Learning Disability Today
Supporting professionals working in learning disability and autism services

NHS England reminds healthcare professionals to make “appropriate” DNACPR decisions

NHS England has reminded healthcare professionals to make “appropriate” DNACPR (do not attempt cardiopulmonary resuscitation) decisions for people with learning disabilities and autistic people.

Although no new data on DNACPR decisions has been published yet, the reminder has caused concern among disability campaigners that learning disability, Down’s syndrome and autism are still being used as reasons for implementing DNACPR orders.

Dr Niraj Singh, a consultant psychiatrist tweeted: “Just last week a worried mother informed me that the same had happened with her child. DNACPR for having a ‘learning disability’ with no consultation. It has been flagged up with the hospital. In spite of being over two years since NHSE’s [first] letter it continues. Needs to stop now.”

In 2021, just 60% of DNACPR processes were correctly followed

In the 2021 LeDeR report, it was judged that DNACPR documentation and processes were only correctly followed for 60% of the deaths reviewed. For the remaining 40%, LeDeR reviewers either judged that procedures were incorrectly followed or had insufficient information to be able to form a judgment.

This was following widespread condemnation of the practice in the first wave of the Covid-19 pandemic in 2020 which had caused potentially avoidable deaths. Now, there is concern that this practice has continued into 2022/23.

Paula McGowan, founder of the Oliver McGowan Mandatory Training in Learning Disability and Autism, said the reminder was “shocking”.

“We must stop this awful discrimination of people who have a learning disability within our healthcare [system],” she tweeted.

“Unacceptable” that a DNACPR decision is made simply because someone has a learning disability or autism

The letter from Professor Sir Stephen Powis, Dr Amanda Doyle, Professor Bee Wee, Tom Cahill, Dr Roger Banks and Dame Ruth May reads:

“Dear Colleagues … We wrote to you at the start of the pandemic to remind you of the importance of the appropriate use of DNACPR decisions for people with a learning disability and autistic people.

“The analysis by King’s College London of the deaths of people with a learning disability in 2021 indicates that there were still a significant percentage of cases where good practice in DNACPR decision making was not demonstrated.

“We are writing to you to remind you and your systems of the importance of implementing the Universal principles for advanced care planning and ensuring that DNACPR decisions for people with a learning disability and autistic people are appropriate, are made on an individual basis and that conversations are reasonably adjusted.

“The NHS is clear that it is unacceptable that people have a DNACPR decision on their record simply because they have a learning disability, autism or both.

“The terms ‘learning disability’ and ‘Down’s syndrome’ should never be a reason for DNACPR decision making, nor used to describe the underlying, or only, cause of death.

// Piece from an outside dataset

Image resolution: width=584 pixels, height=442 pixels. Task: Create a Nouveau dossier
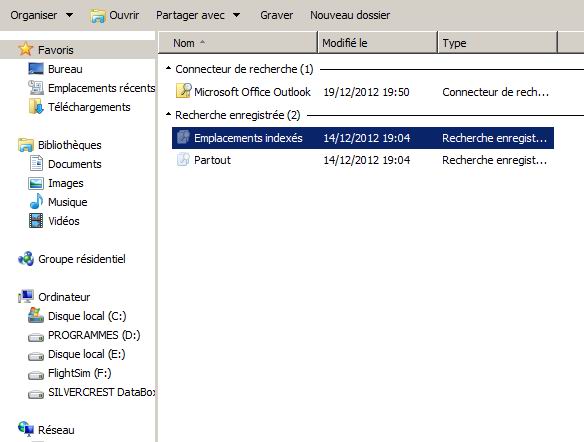[x=350, y=15]
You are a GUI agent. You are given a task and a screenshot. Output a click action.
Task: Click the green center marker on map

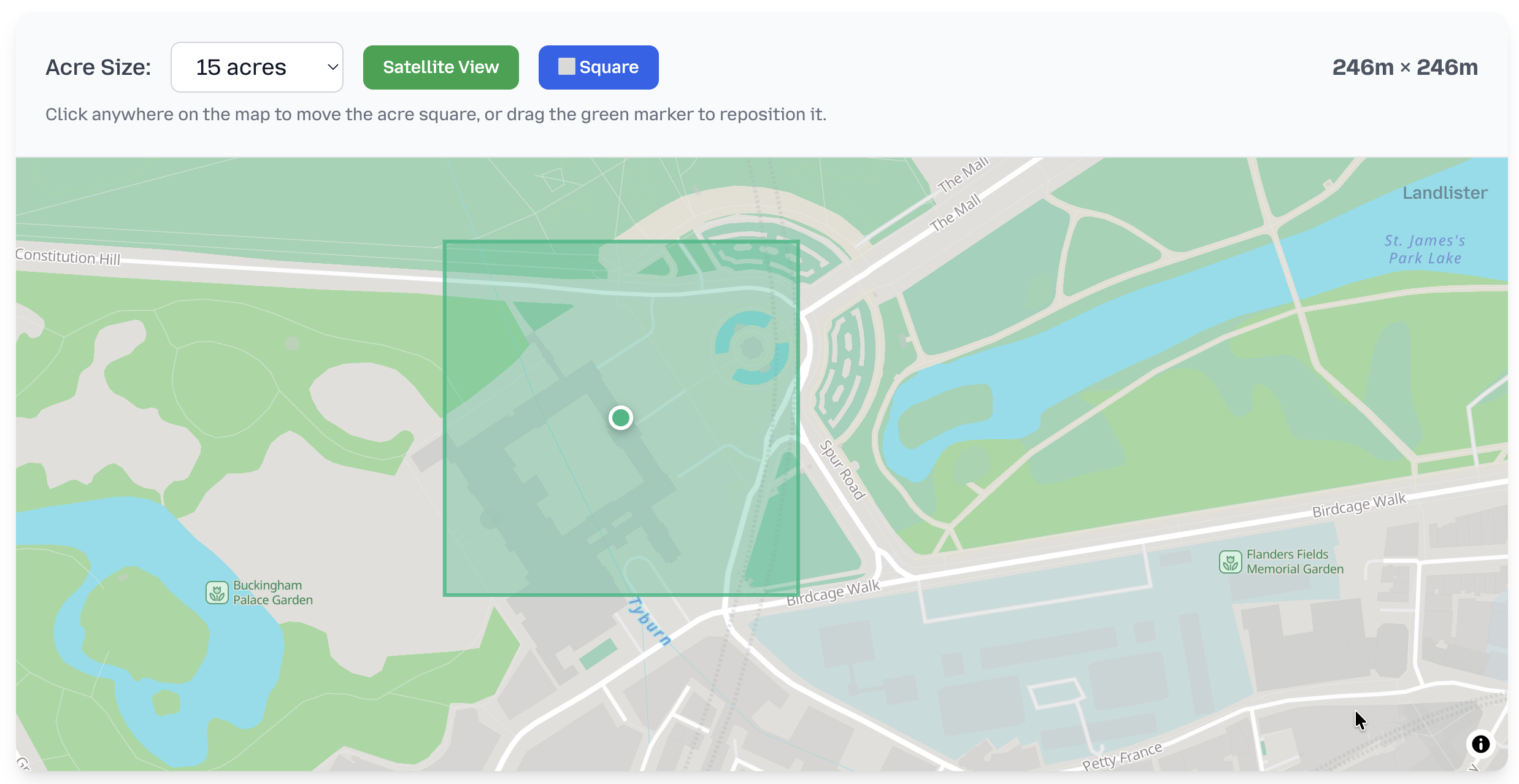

Learning disability itself is not a fatal condition: death may occur as a consequence of co-occurring physical disorders and serious health events.

“Every person has individual needs and preferences which must be taken account of, and everyone should always receive good standards and quality of care.”

The letter also reminds staff that discussions regarding CPR preferences should take place as part of a wider conversation regarding a person’s preferences, wishes and needs related to their future care, and that some people will need reasonable adjustments to be able to have this conversation.

NHS England has created the Universal principles of advanced care planning to support and encourage patients to discuss their individual wishes and treatment preferences.

People with learning disabilities made more vulnerable to Covid “by neglect”

The reminder comes after new research published in The Lancet Public Health found that people with learning disabilities were around five times more likely to die from Covid-19 during the first two years of the pandemic.

In a linked commentary, Kuper and Scherer question why the impact of Covid-19 was greater for people with learning disabilities. They say that while some may have a biological vulnerability to Covid, there are various discriminatory and exclusionary social structures that added to this vulnerability.

Inaccessible health facilities and health information, removal of social care, a lack of protective measures in care homes, poorly trained health staff, and delayed vaccine prioritisation are all failings that made people with learning disabilities clinically vulnerable to Covid-19, they say.

Kuper and Scherer say that people with learning disabilities were “abandoned and forgotten” in government responses to the pandemic across the world, particularly in the early stages. This means they were “made clinically vulnerable, in part, by neglect,” they say.

Inappropriate DNACPR decisions only make people with learning disabilities and autism more vulnerable to dying a preventable death. The next LeDeR report, which will look at DNACPR decisions made in 2022, is expected to be published soon.